# selecting multiple images from an excel sheet



## cversieren (Mar 31, 2015)

Hi , 

I'm working on a project with a client who asks me the following: 

is there a possibility to have lightroom select or label images automatically starting from an excel sheet with the names of the images on it? 

the purpose would be that the list of ordered products, that's in the excel-list, could be in someway imported into lightroom so that the "selected or labeled" images can then be exported.
The manes of the pictures will be the exact same ones as in lightroom.

The client said, that selecting the images manually would be a big task per client. 

i found http://www.beardsworth.co.uk/lightroom/list-view/  , but that won't do what i want..

thanks for the answers.

Carlos ( Belgium)


----------



## clee01l (Mar 31, 2015)

Welcome to the forum.  This is not a task that can be completed in LR.  Unless John Beardsworth has a better solution, you will need to do this manually.  The LR catalog is a SQLite database.  As such any SQLite database manager can be used to update a copy of the catalog file.  Using SQL to do this is probably just about as tedious as updating the titles manually.


----------



## johnbeardy (Mar 31, 2015)

The next version of ListView does have the ability to send data from Excel to Lightroom and is available to try from my Lightroom Solutions site where there's a video showing it in action.

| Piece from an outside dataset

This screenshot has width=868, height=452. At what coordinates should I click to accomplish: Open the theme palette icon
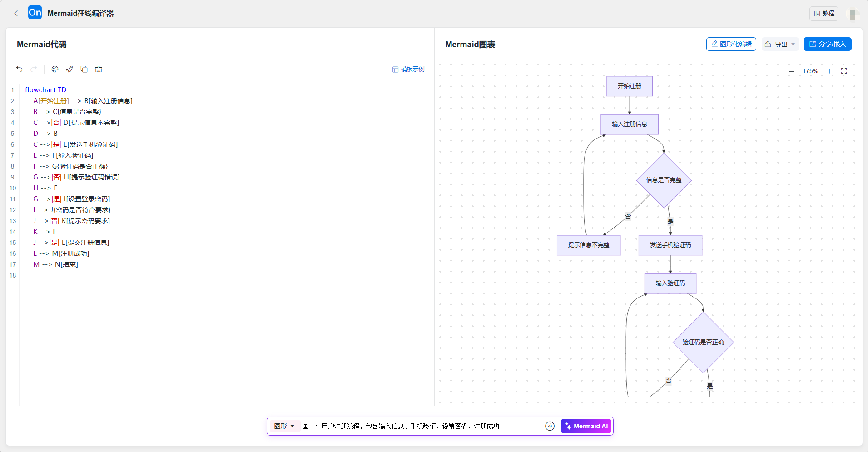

This new feature communicates with LR using an Excel add-in and just requires you to enter a cell formula for each value you want to post to Lightroom. You then just click a Send to Lightroom button. So it's the easiest way to get large amounts of data into a catalogue - if someone knows how to use Excel. But it will be "unsupported" in the sense that if people can't figure it out for themselves, I really don't think they should be using it - whether it's with this method or SQL or whatever, updating LR from external data is a job for those with good tech skills. 

I think LrTransporter offers a way to select images by entering a text file.

John


----------